(Task directions): Pull out each line of the data that contains the word "should". Capitalization matters, so a match must have the same case.

(Dataset):
Start

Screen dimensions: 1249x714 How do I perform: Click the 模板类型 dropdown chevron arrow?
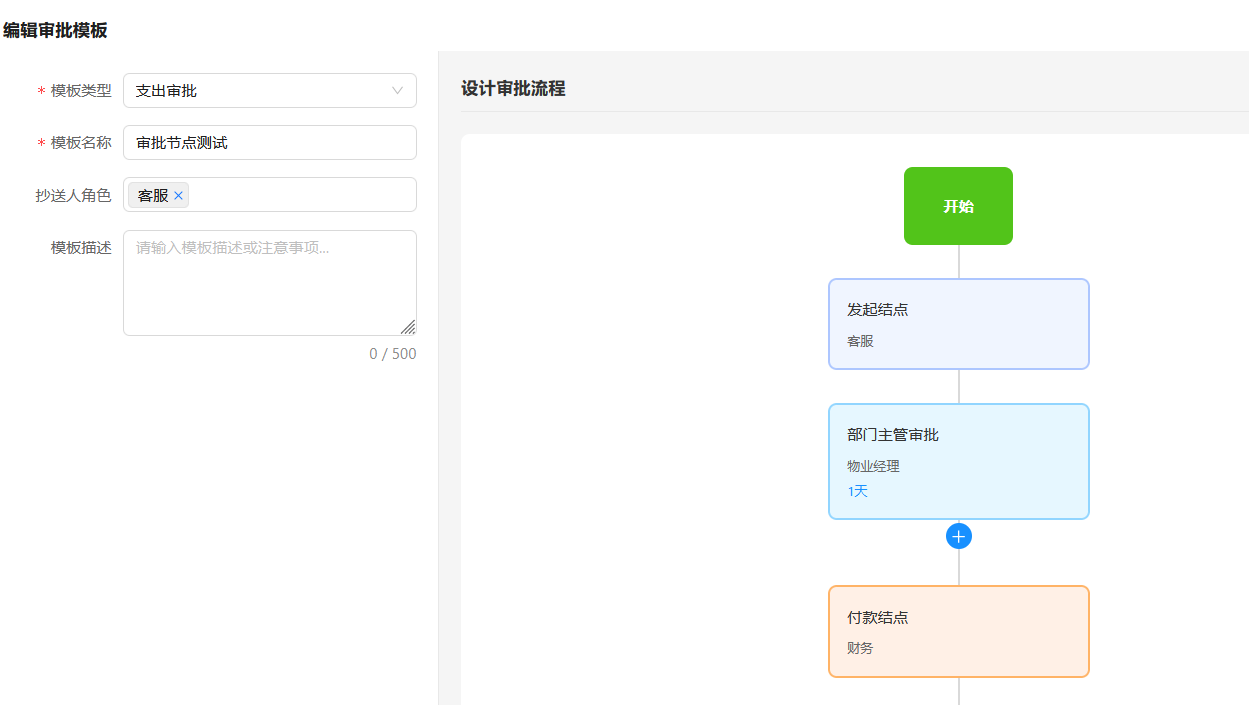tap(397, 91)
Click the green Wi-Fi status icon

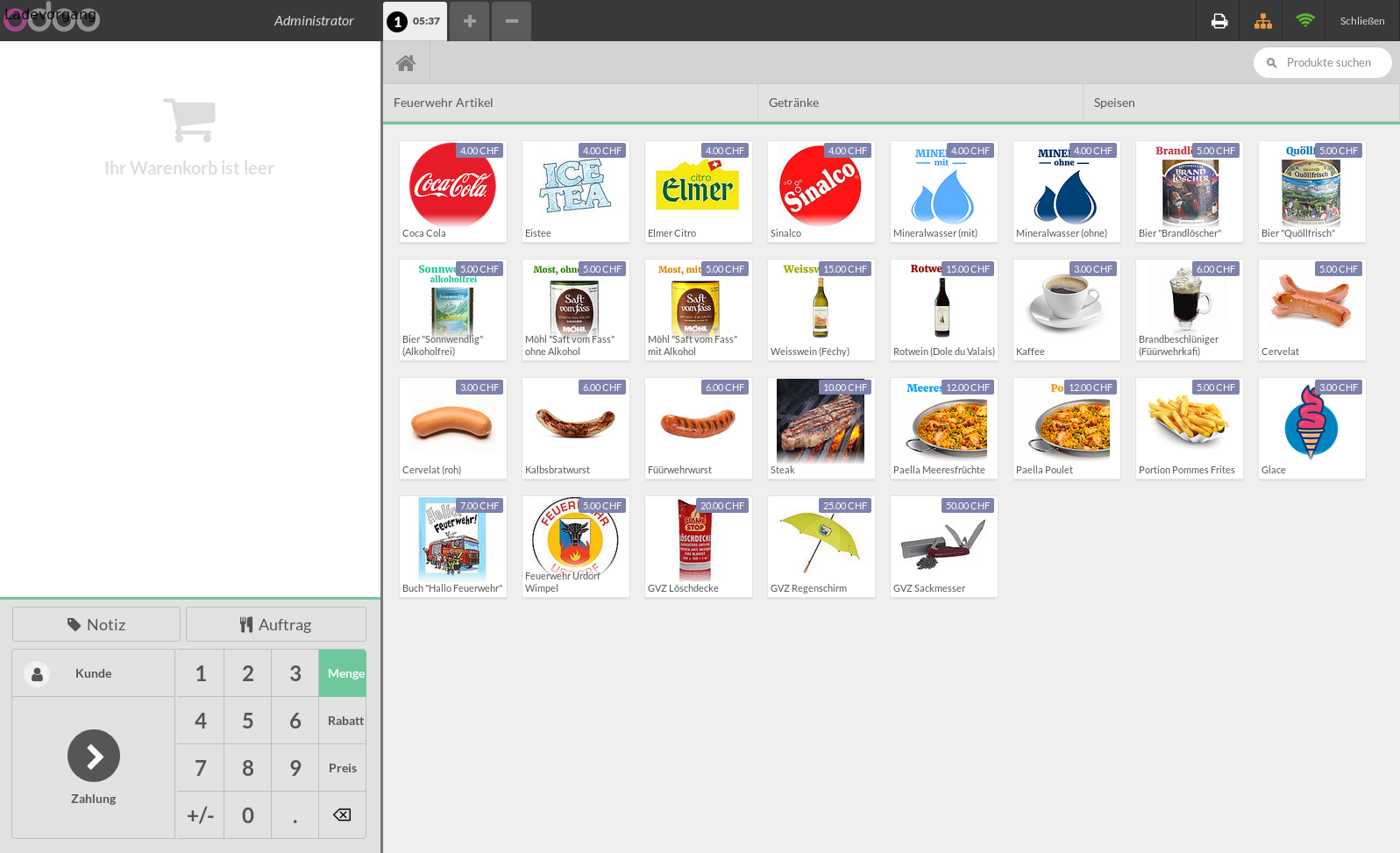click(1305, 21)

End
Start

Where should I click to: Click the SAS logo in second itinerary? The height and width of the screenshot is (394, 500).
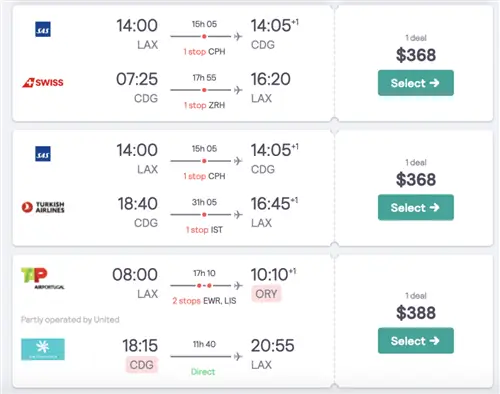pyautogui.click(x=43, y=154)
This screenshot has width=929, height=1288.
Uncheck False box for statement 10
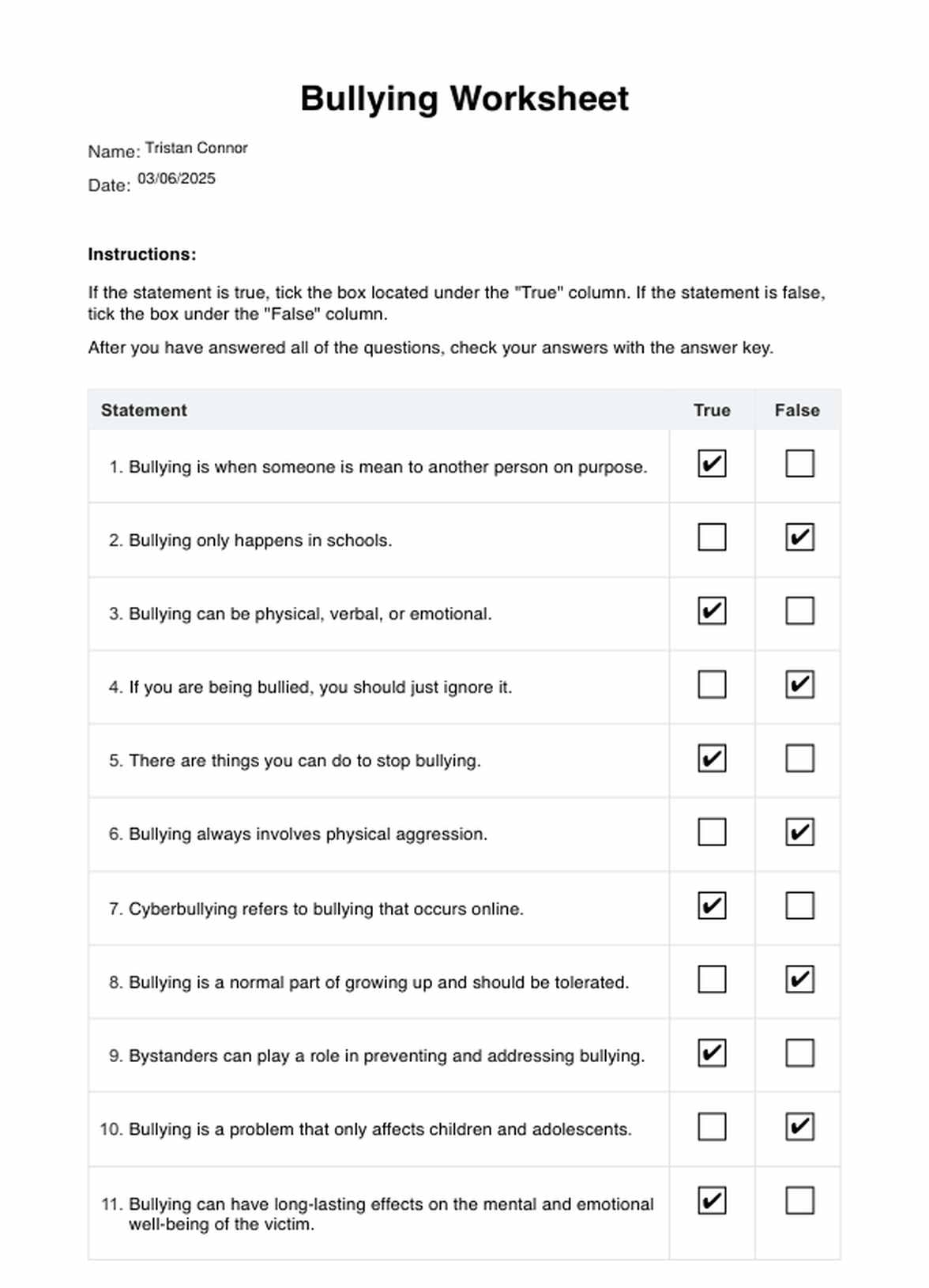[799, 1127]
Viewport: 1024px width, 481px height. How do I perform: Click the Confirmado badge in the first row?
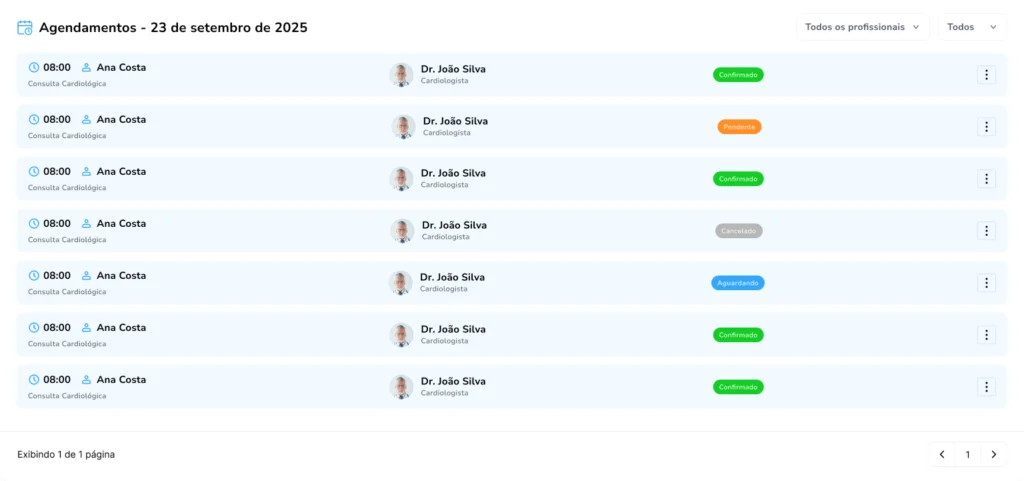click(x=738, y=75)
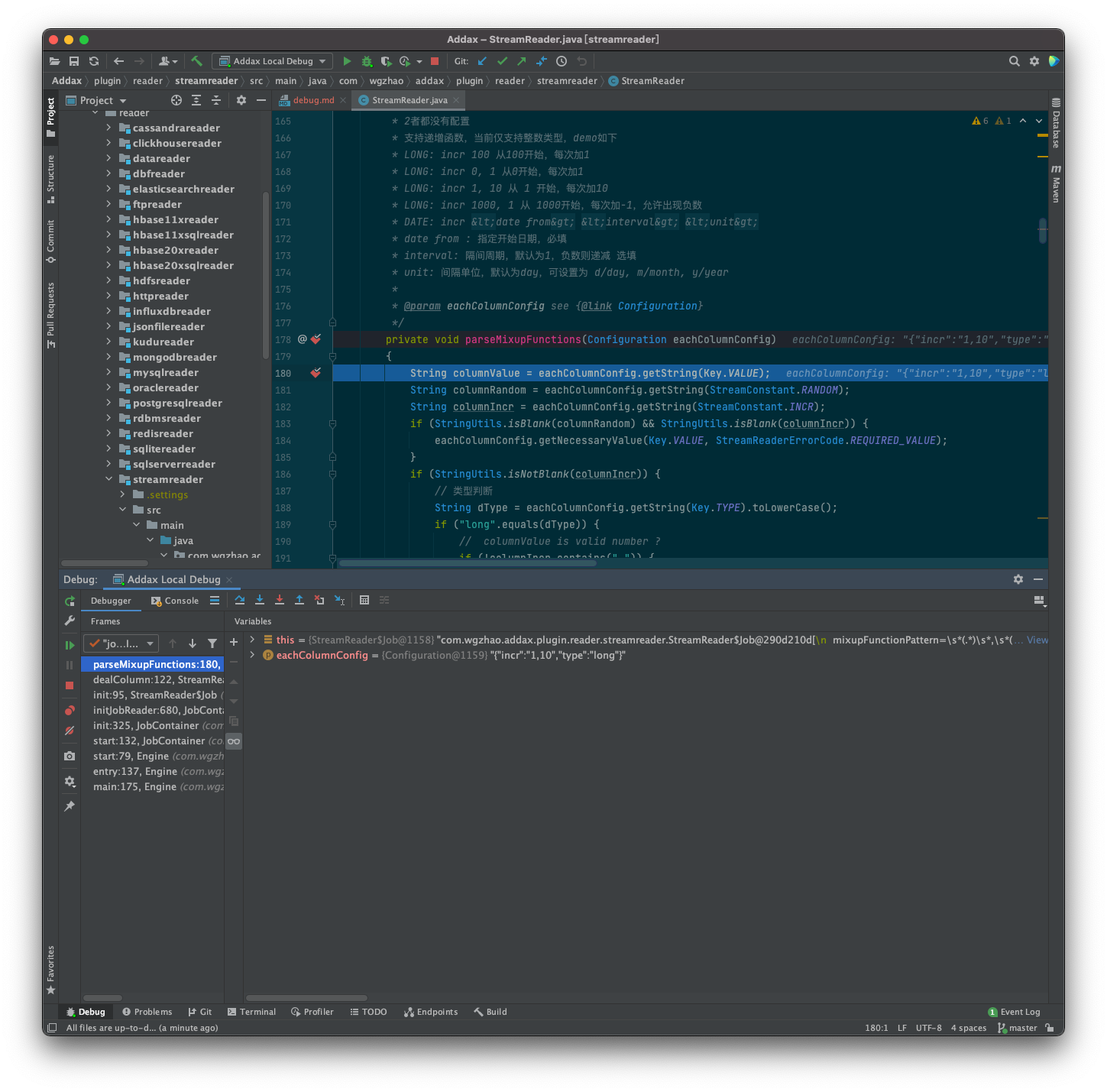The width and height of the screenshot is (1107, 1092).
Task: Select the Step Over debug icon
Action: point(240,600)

End
Start

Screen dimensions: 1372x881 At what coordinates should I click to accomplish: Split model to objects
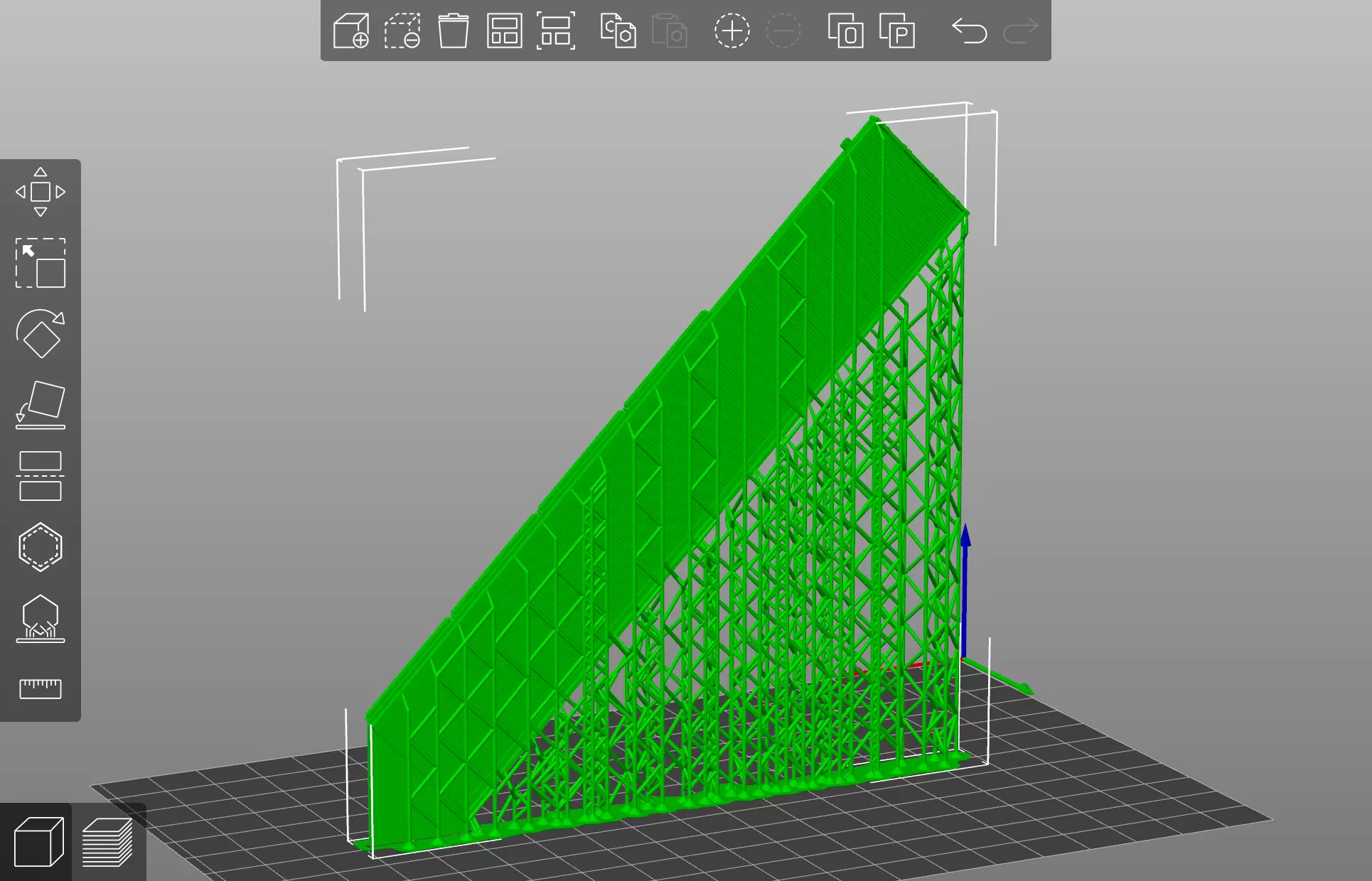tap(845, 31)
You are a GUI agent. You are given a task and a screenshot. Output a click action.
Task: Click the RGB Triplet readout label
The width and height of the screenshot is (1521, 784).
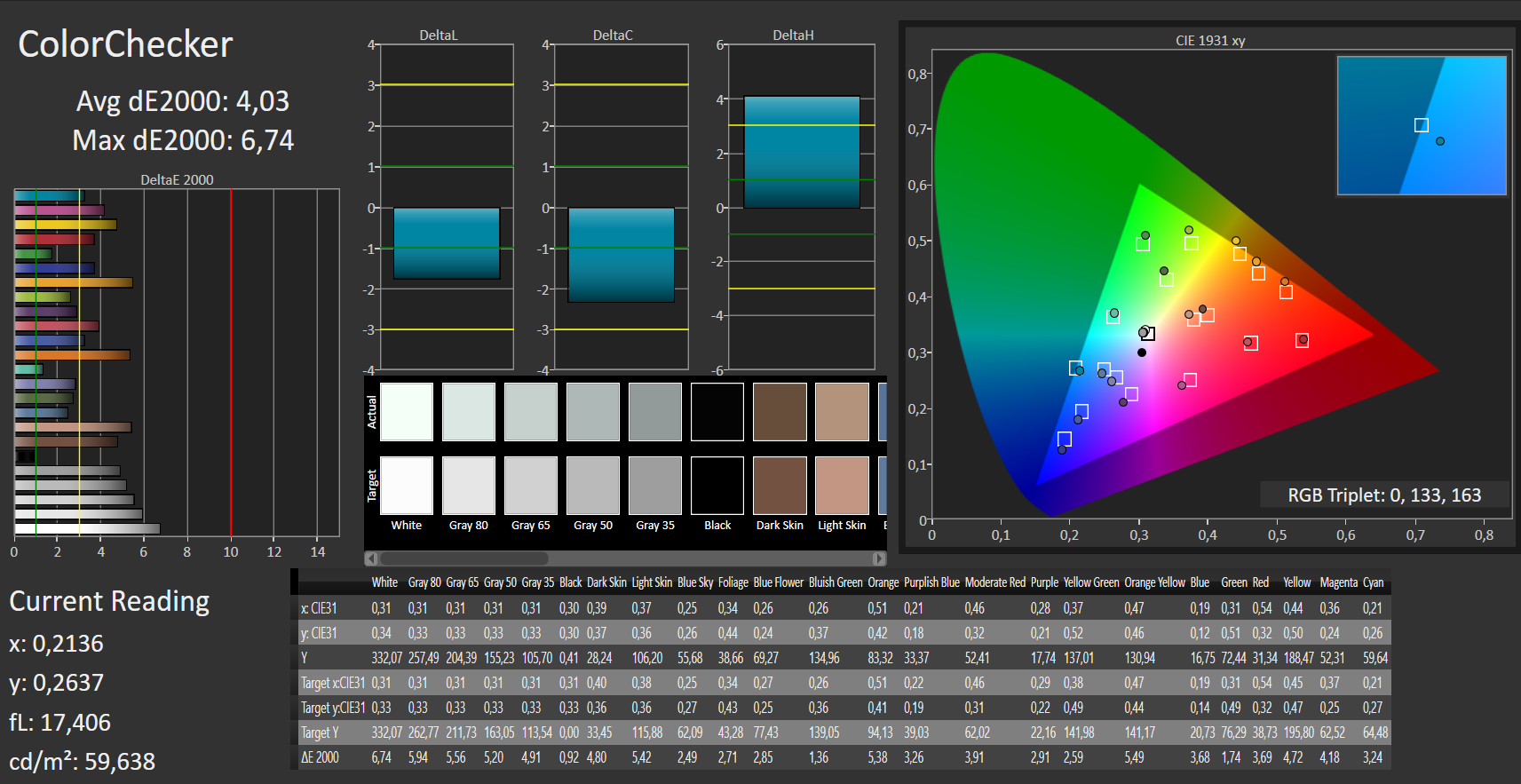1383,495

End

(Response):
Where should I click to: Click the SAS logo in second itinerary? The height and width of the screenshot is (394, 500).
Screen dimensions: 1372x881 At what coordinates should I click to accomplish: Split model to objects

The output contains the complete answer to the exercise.